In Praise Of The Holiday Book

It has to be one of those cold, half-light afternoons. A radio in the house mumbling something low and steady — Click and Clack or the news. The snow might be fresh, might be coming, might not come for weeks. The heater kicks on in the basement and the warmth balloons up through the rooms, a fog of comfort along the floor. Those are the afternoons perfect for reading.

When I was serious about my reading, I’d gather 10 or 15 books from the library and scoot through them in rapid succession, dumping the books that got boring, finishing the books that caught my fancy. I got through most of Vonnegut on those afternoons, a lot of Bradbury. I read Richard Powers and lot of fiction that I couldn’t quite follow but liked the sound of. I read a lot of Stephen King. A lot.

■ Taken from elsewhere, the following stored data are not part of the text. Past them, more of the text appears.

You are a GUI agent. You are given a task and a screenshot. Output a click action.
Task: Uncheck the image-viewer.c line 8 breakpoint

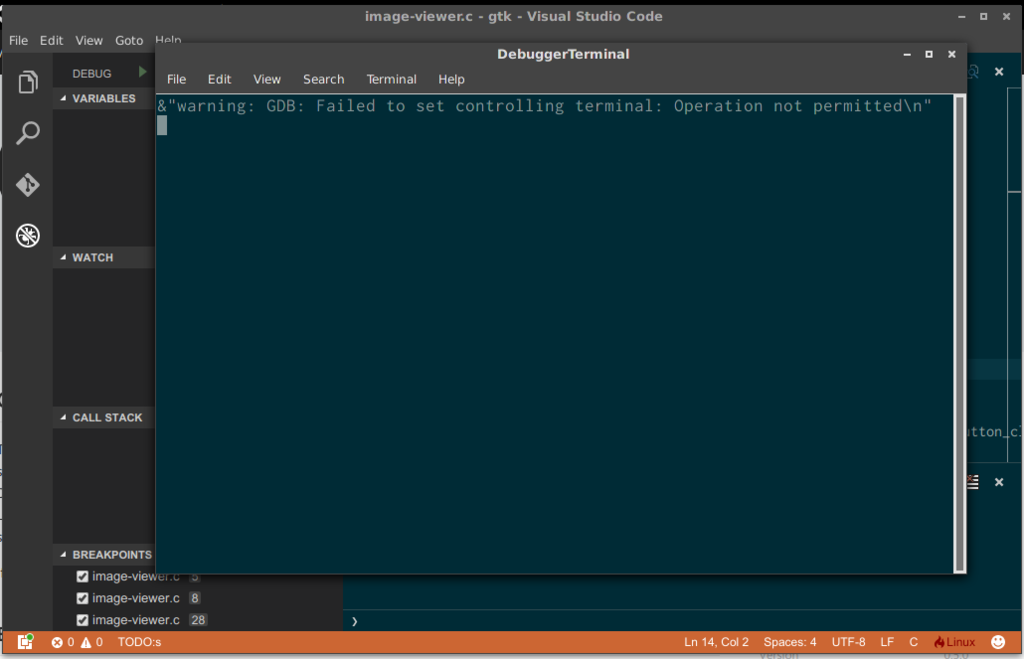82,598
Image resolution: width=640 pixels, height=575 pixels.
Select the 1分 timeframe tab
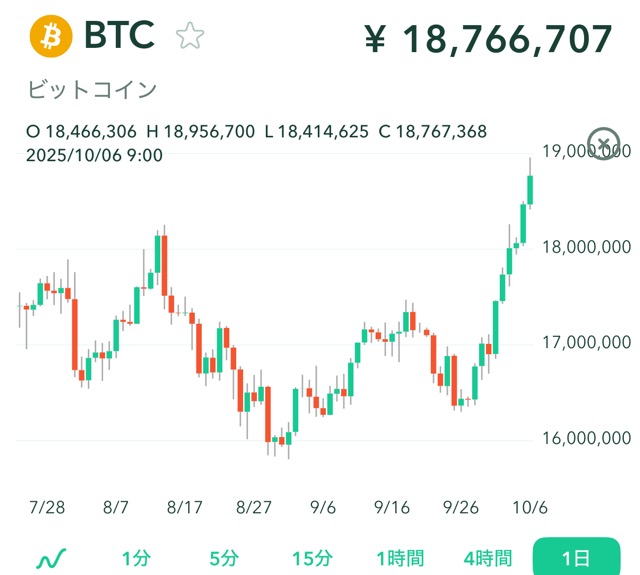[x=138, y=558]
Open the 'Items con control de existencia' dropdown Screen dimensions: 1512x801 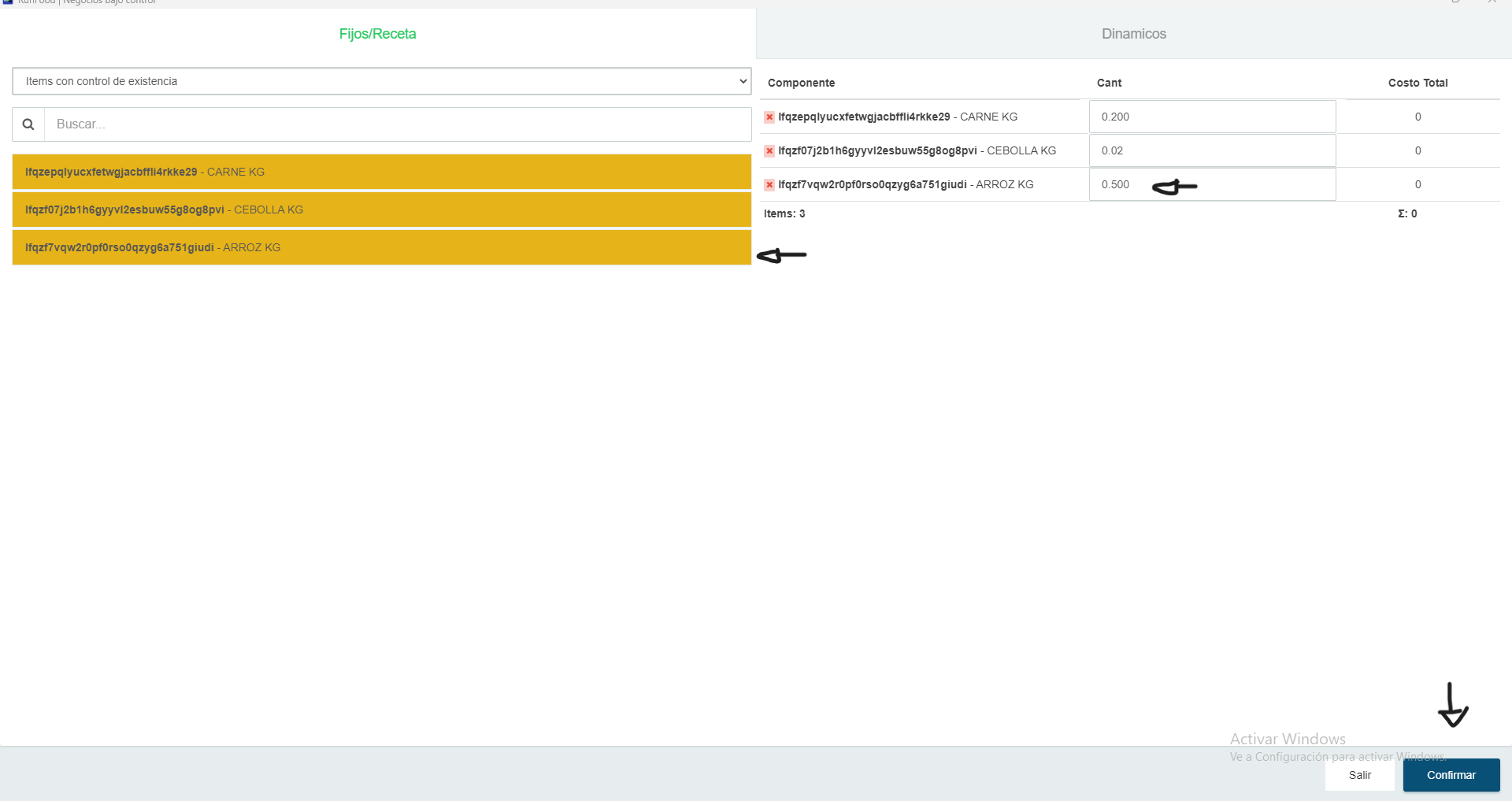pos(381,81)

This is a paean to that crepuscular time between two and six, that four hours of daylight on a few very specific days, when the book makes perfect and absolute sense. Maybe the days between Christmas and New Year’s or maybe some mid-winter weekend when you have little to do and can afford to laze and read.

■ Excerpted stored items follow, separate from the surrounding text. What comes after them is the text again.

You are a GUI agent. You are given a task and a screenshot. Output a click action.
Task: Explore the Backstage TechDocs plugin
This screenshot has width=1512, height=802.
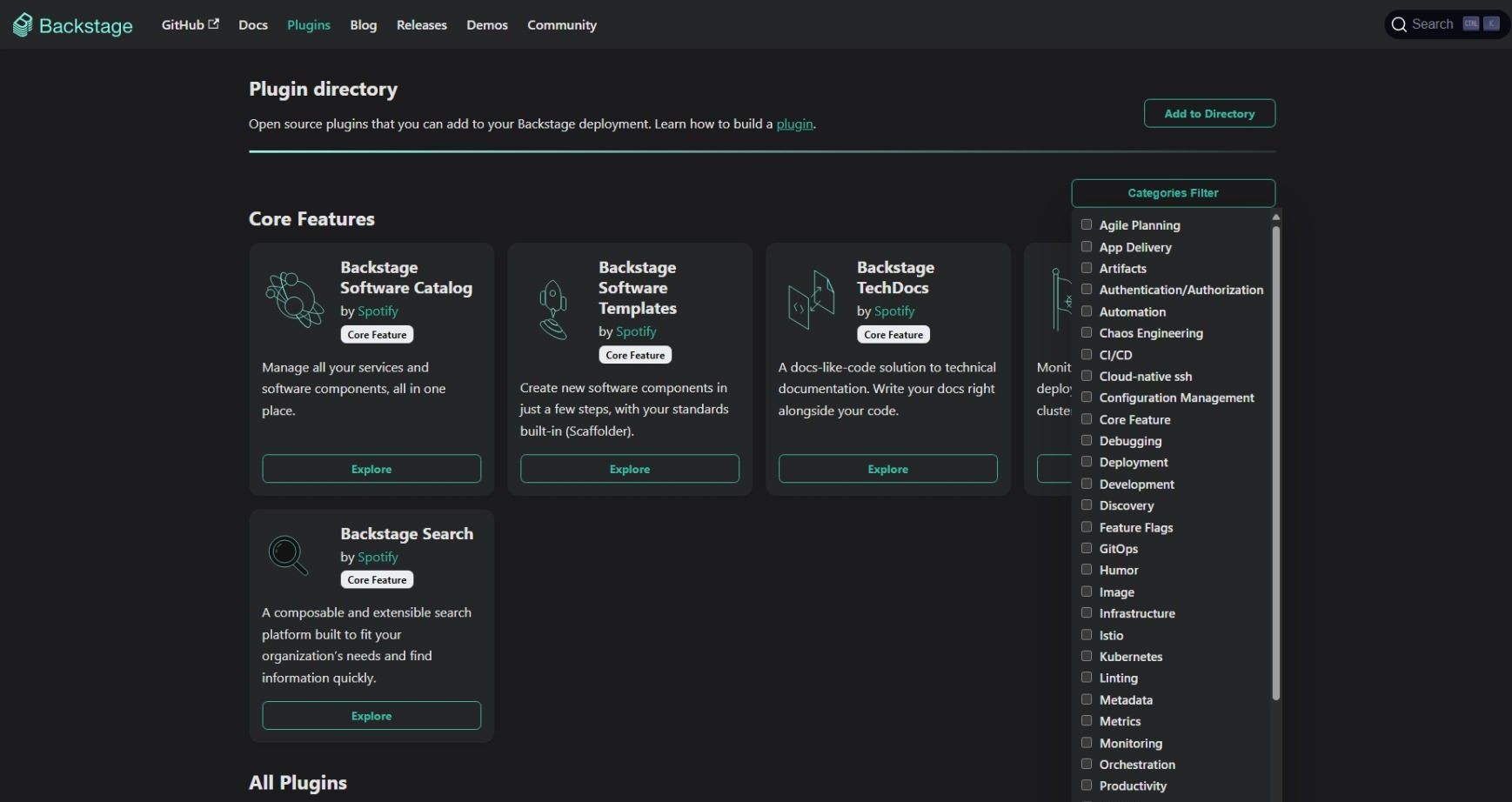(x=887, y=469)
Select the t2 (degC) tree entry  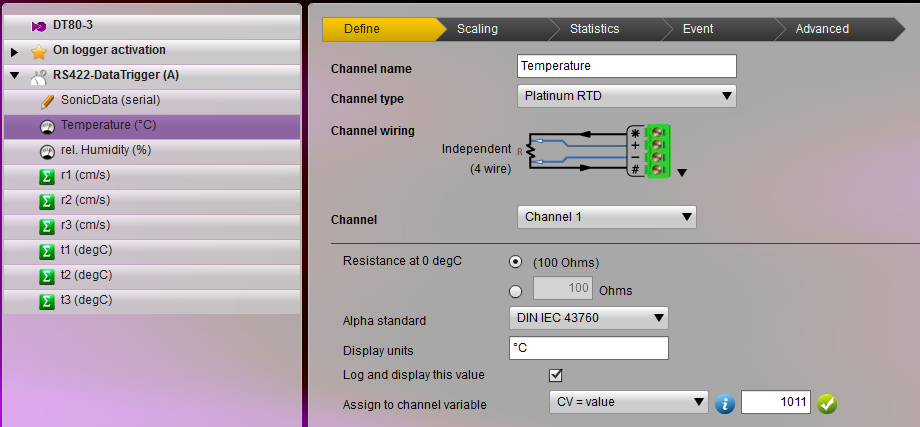pos(86,276)
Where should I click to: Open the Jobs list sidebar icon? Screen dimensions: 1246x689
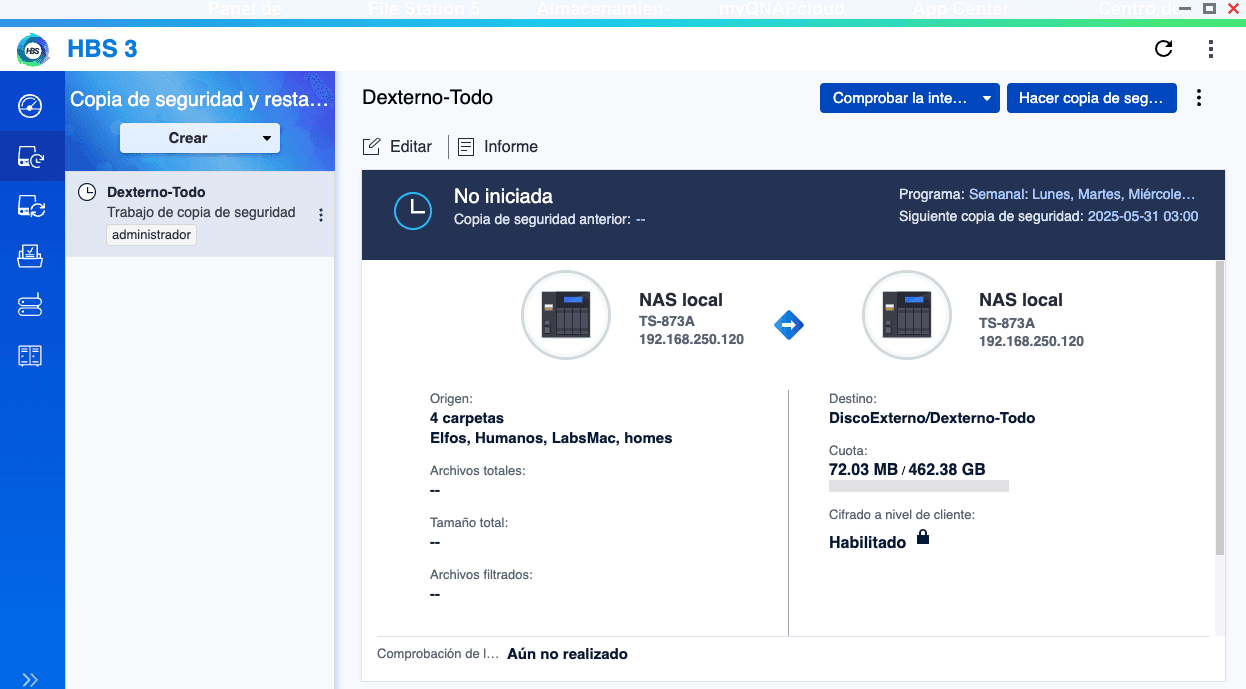coord(31,256)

Those afternoons happened all year round, to be sure, but the holiday book is a better book. It’s new, perhaps, freshly unpacked, or maybe it’s a discovery you found on your visit home from college or away. Maybe it’s an old friend or maybe it’s a stranger. Maybe it smells of the basement, a mix of mulch and mold, or maybe it smells like new paste. Either way, it wants us to open it.

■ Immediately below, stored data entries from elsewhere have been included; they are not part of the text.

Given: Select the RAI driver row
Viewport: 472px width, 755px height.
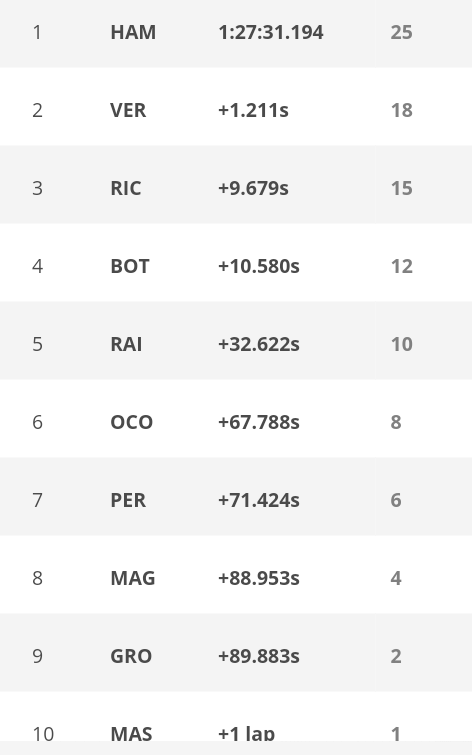Looking at the screenshot, I should point(236,344).
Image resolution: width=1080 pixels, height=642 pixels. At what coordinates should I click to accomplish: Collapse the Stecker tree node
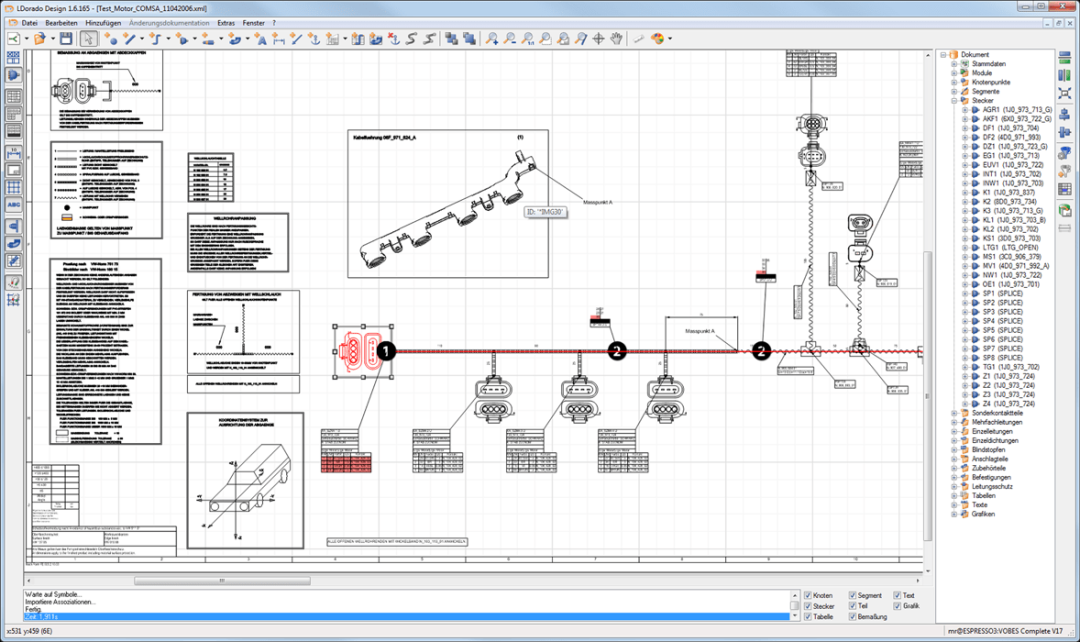(954, 101)
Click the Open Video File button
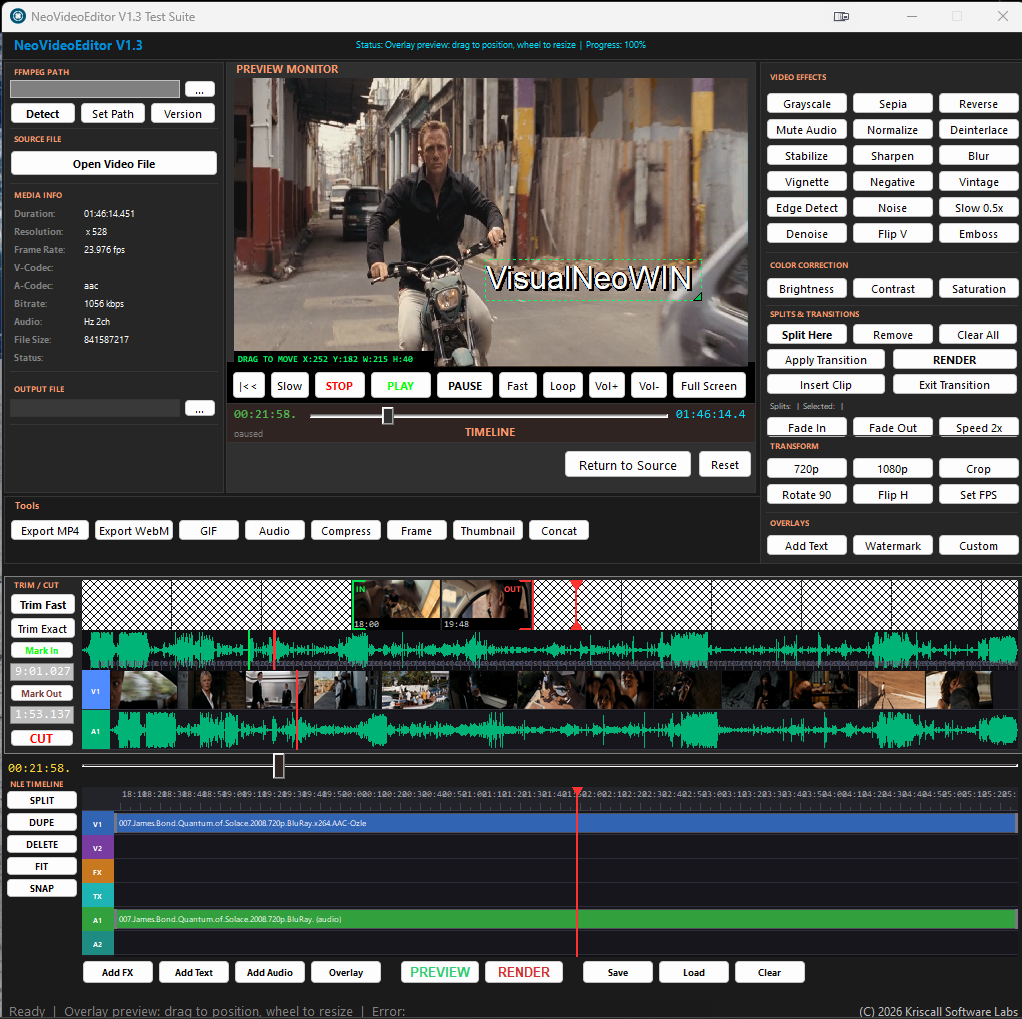This screenshot has width=1022, height=1019. (x=114, y=164)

Soon it won’t smell at all. Soon it will be all bits.

If there’s anything to recommend the purchase of paper bound to cardboard, it’s in honor of the holiday read. There is nothing like it, I think, and it made lovers of the written word out of many of us. The ways books change our brains are myriad, almost as myriad as the ways we’ve been changed by our electronics. But I like to think the slow saunter through a broke-spine copy of On The Road changes us in ways Reddit and 24/7 news sites can’t. That squib of glue and pulp changes how we think, how patient we are, how much we fall in love with the world and its wonder.

A Kindle loaded with books is the next best thing, sure. But it’s a cold comfort, isn’t it? That glass and plastic and bright light?

The opening scene of The NeverEnding Story, when Bastian escapes to the attic to read his secret stolen book, is a formative image for me. It’s that mix of running, rain, fear, excitement, and wonder that defined my winter reading jags. It defined the narrative that said when I opened this strange new tome I’d meet characters from across the universe. Imagine Bastian doing the same thing today — somehow stealing an ePub, side loading it onto a Nook, pressing power — and the drama isn’t there. Maybe someday it will be, but not now.

So as we roll into the season of quiet afternoons and long dark evenings when the weather gets nasty and there’s no reason to take to the streets, when the apartment or the ranch or the duplex gets warm and and there are no appointments, and the books are there like old friends waiting for a visit, then visit them.

We owe it to the book not to forget. For no matter how fast memory fades, the written word, stamped on old paper, is still the best repository for the world we’ve ever created.